The frequency of lymph node involvement in the study of MOHLE-BOETANI et al.¹⁴ was 26%. In our present series of bacillary angiomatosis, while admittedly not confirmed by histopathologic findings, lymphadenopathy was present in 53.8% (7/13) of our patients (Table 3).

Liver and spleen involvement in bacillary angiomatosis varied from 12% to 26%^10,14. Nine of our patients (69.2%) presented with hepatomegaly and/or splenomegaly but liver and spleen lesions suspected secondary to bacillary angiomatosis were not confirmed by biopsy. One patient who underwent autopsy had evidence of parenchymal bacillary peliosis. This same patient also showed intestinal and pancreatic involvement. Intestinal lesions of bacillary angiomatosis are uncommon^7,26,27. Our literature search found no mention of pancreatic involvement in bacillary angiomatosis, which is likely very rare.
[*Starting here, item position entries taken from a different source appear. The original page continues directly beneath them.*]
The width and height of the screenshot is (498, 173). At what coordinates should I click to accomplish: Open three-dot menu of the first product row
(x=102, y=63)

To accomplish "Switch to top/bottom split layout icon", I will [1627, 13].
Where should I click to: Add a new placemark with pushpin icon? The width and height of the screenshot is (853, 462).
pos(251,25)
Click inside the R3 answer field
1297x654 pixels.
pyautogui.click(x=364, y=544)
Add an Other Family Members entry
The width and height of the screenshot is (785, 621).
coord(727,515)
A specific etiologic diagnosis was not made in any of our patients as there was no adequate system for microbiological identification (lysis-centrifugation); and no laboratory facilities were available to demonstrate the agent of bacillary angiomatosis by polymerase chain reaction, immuno-histochemistry or serology in our hospitals. However all patients described in this study did have the diagnosis of bacillary angiomatosis made by histophatologic examination.
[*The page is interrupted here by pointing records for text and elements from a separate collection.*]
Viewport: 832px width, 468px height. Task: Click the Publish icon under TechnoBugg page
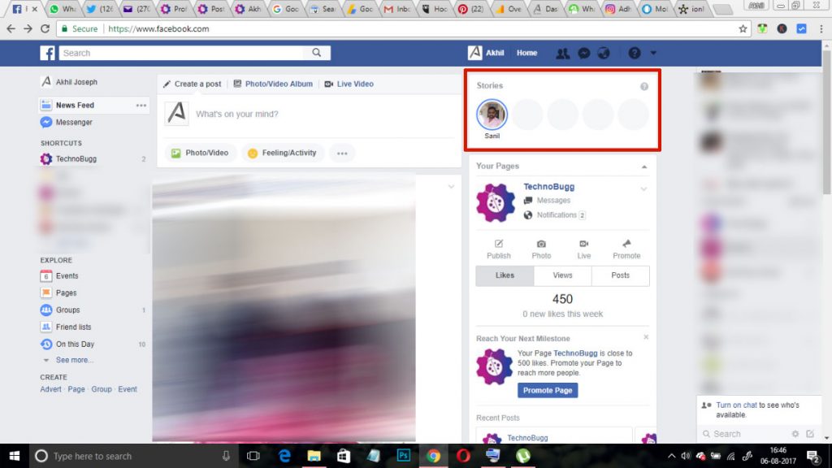click(499, 244)

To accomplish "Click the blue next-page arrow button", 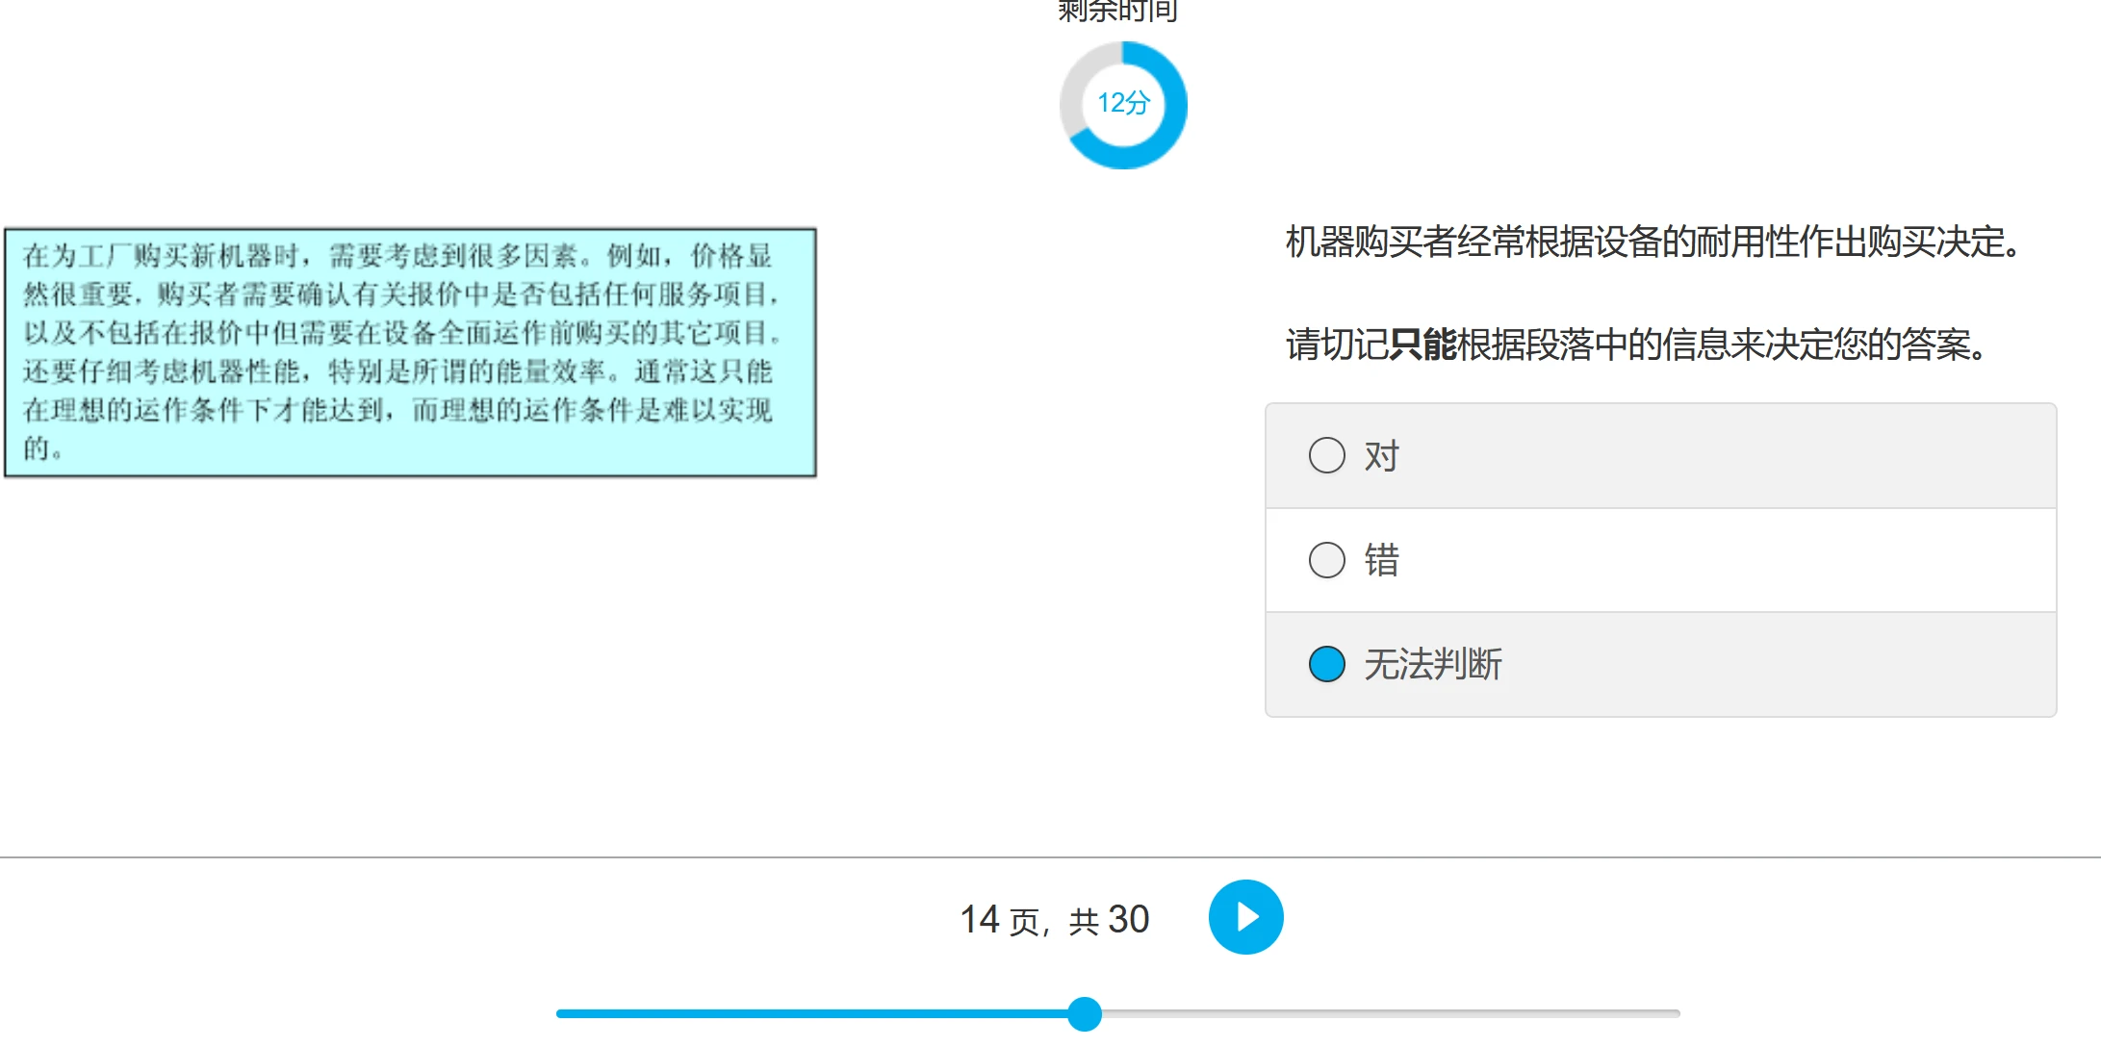I will [1245, 917].
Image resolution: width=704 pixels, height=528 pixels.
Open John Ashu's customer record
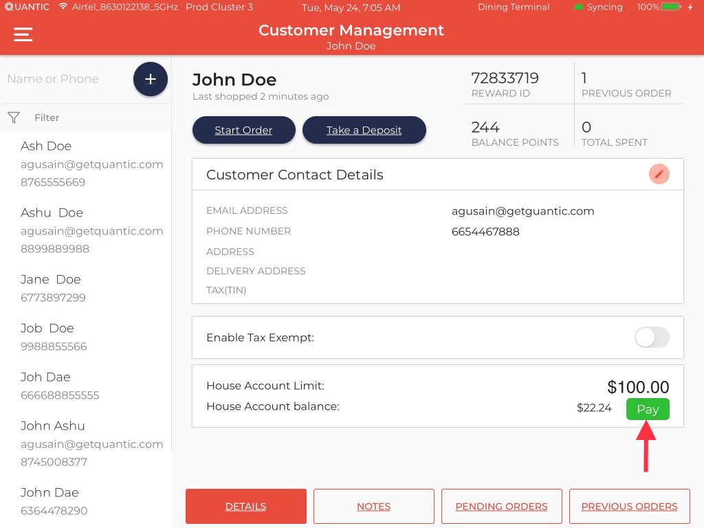(53, 426)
Among patients treated with appropriate antibiotics, a 70% (7/10) frequency of remission was achieved, similar to that reported by PLETTENBERG et al.¹⁹(65%). Besides a therapeutic failure of 30% (3/10) was found in our casuistry. The reasons for 30% non-response may be related to inadequate absorption of drugs, inadequate adherence, an inadequate course of therapy, a lack efficacy of the antibiotic¹⁶, or to resistance of Bartonella spp to the antibiotics used⁶.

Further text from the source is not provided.